5 Questions to Ask When Getting a Reverse Mortgage
If you’ve decided that getting a reverse mortgage is the right move for you, you will probably have many questions both about the process of getting a reverse mortgage and what a reverse mortgage will entail in the future. Bringing up questions to your reverse mortgage lender or in reverse mortgage counseling will ensure that you completely understand your reverse mortgage and won’t be caught off guard when you’ve already signed the documents and committed completely. Here are 5 questions that can get you started and ensure that you are fully equipped to understand your reverse mortgage.
1. How do I find counseling?
The most common type of reverse mortgage is a home equity conversion mortgage, or HECM, which is insured through the Department of Housing and Urban Development. Because of this, the federal government requires that you go through reverse mortgage counseling. The Department of Housing and Urban Development has a list of approved counselors who will be able to guide you through this step, and in many states the process can take place over the phone or online. There are fees for HECM counseling, which can vary depending on your income level and where you live. Your lender who should be a member of NRMLA can help you find out which reverse mortgage counselors are available in your area.
2. How much do I qualify for?
The amount of money you qualify for in a reverse mortgage varies depending on several factors. The factor most talked about is the current federal interest rates. In general, you will be able to get a higher amount of money from a reverse mortgage if you are older and if your home is appraised at a higher value. In addition, your reverse mortgage will be significantly lower if you still have a large mortgage balance that you must pay off.
3. What payment options are there?
There are several options when it comes to accessing the money provided by your reverse mortgage. The three major ways you might get paid are a line of credit, a tenure payment, or a lump sum. A line of credit allows you to access the amount of money you need when you need it, but you will have to plan financially to ensure you don’t hit your payment limit. A tenure payment allows you to receive regular payments every month for the duration of your loan, which is a good option for people who want their reverse mortgage to cover everyday expenses but won’t allow you to withdraw money for sudden expenses. Finally, a lump sum simply gives you the proceeds of your reverse mortgage upfront. There are pros and cons to each of these payment types, and your loan officer will be able to help you decide which to choose.
4. What restrictions are there on withdrawing the money?

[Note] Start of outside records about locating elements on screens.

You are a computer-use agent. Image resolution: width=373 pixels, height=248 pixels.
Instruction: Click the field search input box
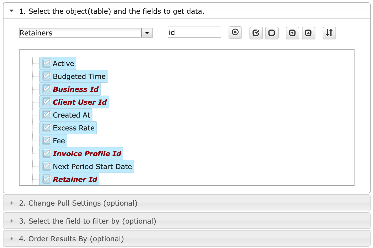[194, 32]
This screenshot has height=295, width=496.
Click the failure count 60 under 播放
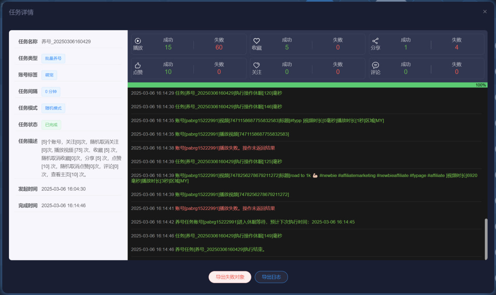coord(219,47)
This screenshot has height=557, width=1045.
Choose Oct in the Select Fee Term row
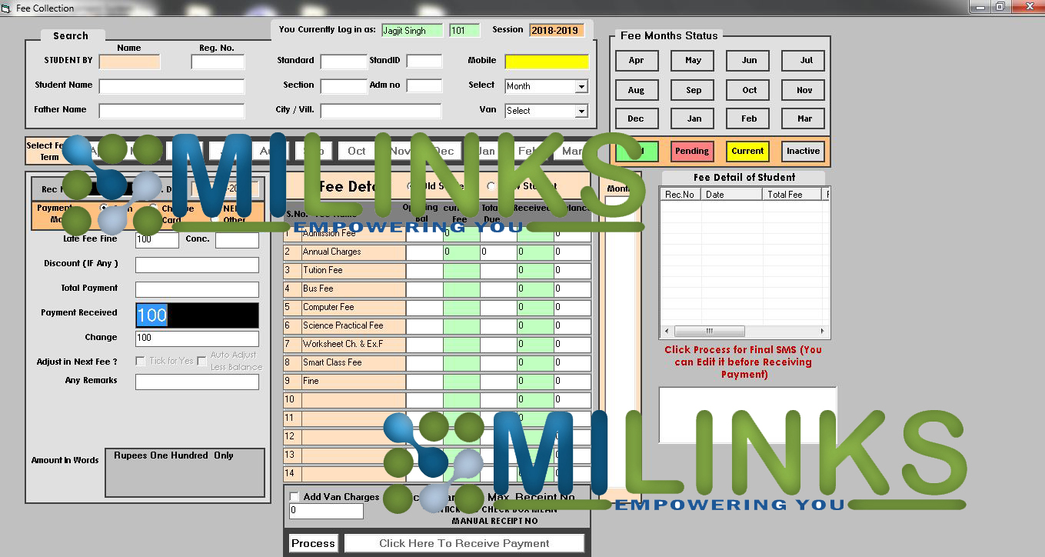(356, 151)
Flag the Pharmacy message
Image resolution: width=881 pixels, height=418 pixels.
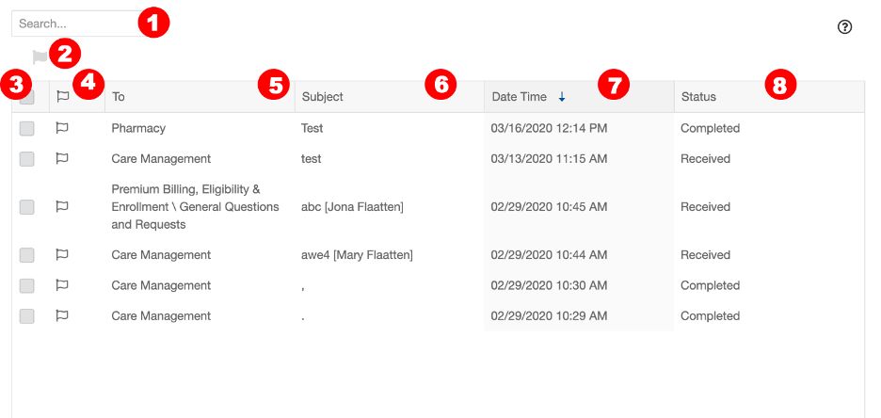pos(62,128)
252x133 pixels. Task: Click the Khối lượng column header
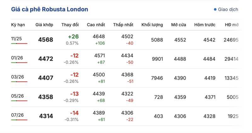coord(152,25)
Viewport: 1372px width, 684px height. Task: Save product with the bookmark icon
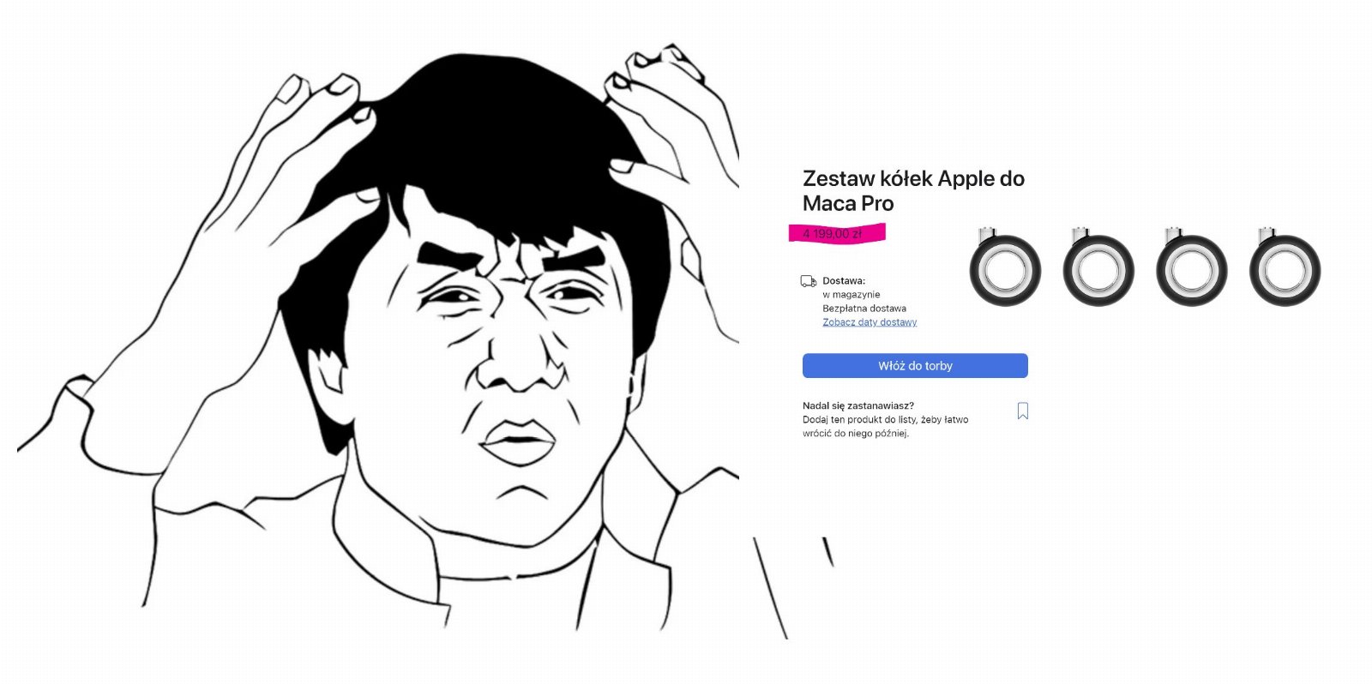point(1022,411)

If you choose a line of credit rather than tenure or a lump sum, there’s a cap on how much you can take out within the first year. Generally speaking, you will be able to take out anywhere from 40 to 60% of your initial principal limit in that first year.
5. What fees am I expected to pay?
Getting and closing a reverse mortgage has a large number of fees you could potentially run into, and not all of them can be avoided. These potential fees include fees for credit reports, home appraisals, and simply closing the loan itself. You should make sure to talk with your loan officer and ask for exact numbers to ensure that you will have enough cash in hand to pay any fees that crop up.